O surgimento de bactérias mais resistentes tem a ver com teoria da seleção natural das espécies elaborada por Charles Darwin (1809-1882). Expostos aos antibióticos, um grupo pequeno de micro-organismos mais fortes pode sobreviver e posteriormente se reproduzir. Ao se reproduzirem, essas bactérias aumentam a população resistente e aí é que mora o perigo.

Mudança no comportamento da população é a chave para o problema No início do ano, o senador Guaracy Silveira (PSL/TO) apresentou um projeto de lei que propunha que, em localidades onde não haja acesso a serviço de saúde pública regular, os antibióticos pudessem ser adquiridos sem a necessidade de apresentação de receita. Para a professora da Faculdade de Farmácia da UFMG Mariana Gonzaga, uma atitude como essa é o oposto do que precisa ser feito. “Esse tipo de coisa me assusta muito porque sou da época em que a prescrição não era necessária e todos os dias via alguém comprando antibiótico sem precisar. A necessidade da receita é uma ferramenta importante e sua manutenção é o caminho”, afirma.

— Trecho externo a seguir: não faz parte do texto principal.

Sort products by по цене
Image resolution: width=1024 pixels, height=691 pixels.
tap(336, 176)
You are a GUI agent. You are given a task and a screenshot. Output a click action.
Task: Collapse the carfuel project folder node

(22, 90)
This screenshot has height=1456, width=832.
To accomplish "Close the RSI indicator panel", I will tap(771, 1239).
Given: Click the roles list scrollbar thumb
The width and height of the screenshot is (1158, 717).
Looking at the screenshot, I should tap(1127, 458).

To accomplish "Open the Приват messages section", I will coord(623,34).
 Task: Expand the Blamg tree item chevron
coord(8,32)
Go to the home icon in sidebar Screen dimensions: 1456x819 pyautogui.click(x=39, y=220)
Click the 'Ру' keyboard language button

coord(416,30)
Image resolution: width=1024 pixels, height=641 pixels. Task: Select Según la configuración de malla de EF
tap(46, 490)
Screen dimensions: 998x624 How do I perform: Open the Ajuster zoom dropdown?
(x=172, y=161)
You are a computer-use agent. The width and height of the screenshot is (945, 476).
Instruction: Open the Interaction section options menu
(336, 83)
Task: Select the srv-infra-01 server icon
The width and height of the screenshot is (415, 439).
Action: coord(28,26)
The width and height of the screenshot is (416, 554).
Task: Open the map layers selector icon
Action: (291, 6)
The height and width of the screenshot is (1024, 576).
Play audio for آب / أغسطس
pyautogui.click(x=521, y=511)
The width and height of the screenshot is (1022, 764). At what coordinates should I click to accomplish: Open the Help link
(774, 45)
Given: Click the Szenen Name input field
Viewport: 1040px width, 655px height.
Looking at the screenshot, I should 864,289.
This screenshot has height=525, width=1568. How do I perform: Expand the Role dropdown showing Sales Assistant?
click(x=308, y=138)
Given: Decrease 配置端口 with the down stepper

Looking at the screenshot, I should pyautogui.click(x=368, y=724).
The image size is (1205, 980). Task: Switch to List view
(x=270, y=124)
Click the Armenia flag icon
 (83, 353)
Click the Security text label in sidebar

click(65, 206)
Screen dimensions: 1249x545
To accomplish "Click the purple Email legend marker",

Ela é uma das autoras da Diretriz Nacional para Elaboração de Programa de Gerenciamento do Uso de Antimicrobianos em Serviços de Saúde, lançada em 2017 com o objetivo de orientar os profissionais dos serviços de saúde (hospitais e atenção básica) na elaboração e implementação de programas de gerenciamento do uso desses medicamentos.

Mais do que isso, é preciso que a população entenda que antibióticos também podem fazer mal. “Além de viabilizar a criação de resistência entre os micro-organismos, o uso equivocado interfere diretamente no equilíbrio do corpo, que tem mais bactérias do que células. Ao tomar o antibiótico sem precisar, a pessoa pode matar seres que são benéficos pra ela. Por isso, há casos, por exemplo, de crianças que tratam dor de garganta com esses medicamentos e acabam desenvolvendo diarreia, pois interferem nas bactérias do intestino”, explica.

O farmacêutico Bruno de Oliveira Bicalho trabalha em uma drogaria de Belo Horizonte e conta que diariamente ouve pessoas dizendo que conseguem adquirir os medicamentos sem prescrição quando querem. “Também é comum eu ouvir relatos sobre o uso de sobras de outros tratamentos, seja deles mesmos ou de terceiros. Esse uso inadequado pode até mascarar os sintomas por um tempo, mas vai fazer as bactérias fortes serem selecionadas e a infecção pode voltar muito mais intensa”, observa.